On Sunday, 12 August 2012 at 03:30:24 UTC, bearophile wrote:
Andrei Alexandrescu:

- The language's superior modeling power and level of control comes at an increase in complexity compared to languages such as e.g. Python. So the statistician would need a larger upfront investment in order to reap the associated benefits.

Statistician often use the R language (http://en.wikipedia.org/wiki/R_language ). Python contains much more "computer science" and CS complexity compared to R. Not just advanced stuff like coroutines, metaclasses, decorators, Abstract Base Classes, operator overloading, and so on, but even simpler things, like generators, standard library collections like heaps and deques, and so on. For some statisticians I've seen, even several parts of Python are too much hard to use or understand. I have rewritten several of their Python scripts.

Bye,
bearophile


For people with more advanced CS/programming knowledge, though, this is an advantage of D. I find Matlab and R incredibly frustrating to use for anything but very standard matrix/statistics computations on data that's already structured the way I like it. This is mostly because the standard CS concepts you mention are at best awkward and at worst impossible to express and, being aware of them, I naturally want to take advantage of them.

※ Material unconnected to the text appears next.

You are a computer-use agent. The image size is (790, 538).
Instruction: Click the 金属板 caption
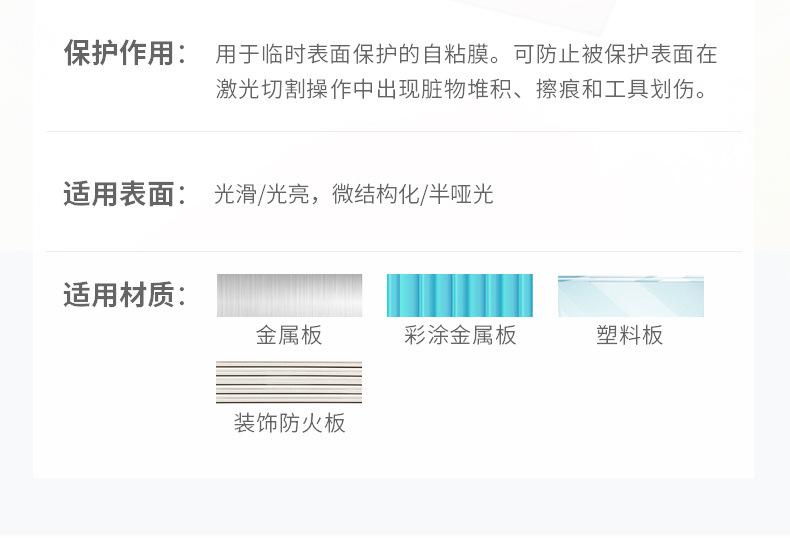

Using Matlab or R feels like being forced to program with half the tools in my toolbox either missing or awkwardly misshapen, so I avoid it whenever practical. (Actually, languages like C and Java that don't have much modeling power feel the same way to me now that I've primarily used D and to a lesser extent Python for the past few years. Ironically, these are the languages that are easy to integrate with R and Matlab respectively. Do most serious programmers who work in problem domains relevant to Matlab and R feel this way or is it just me?). This was my motivation for writing Dstats and mentoring Cristi's fork of SciD. D's modeling power is so outstanding that I was able to replace R and Matlab for a lot of use cases with plain old libraries written in D.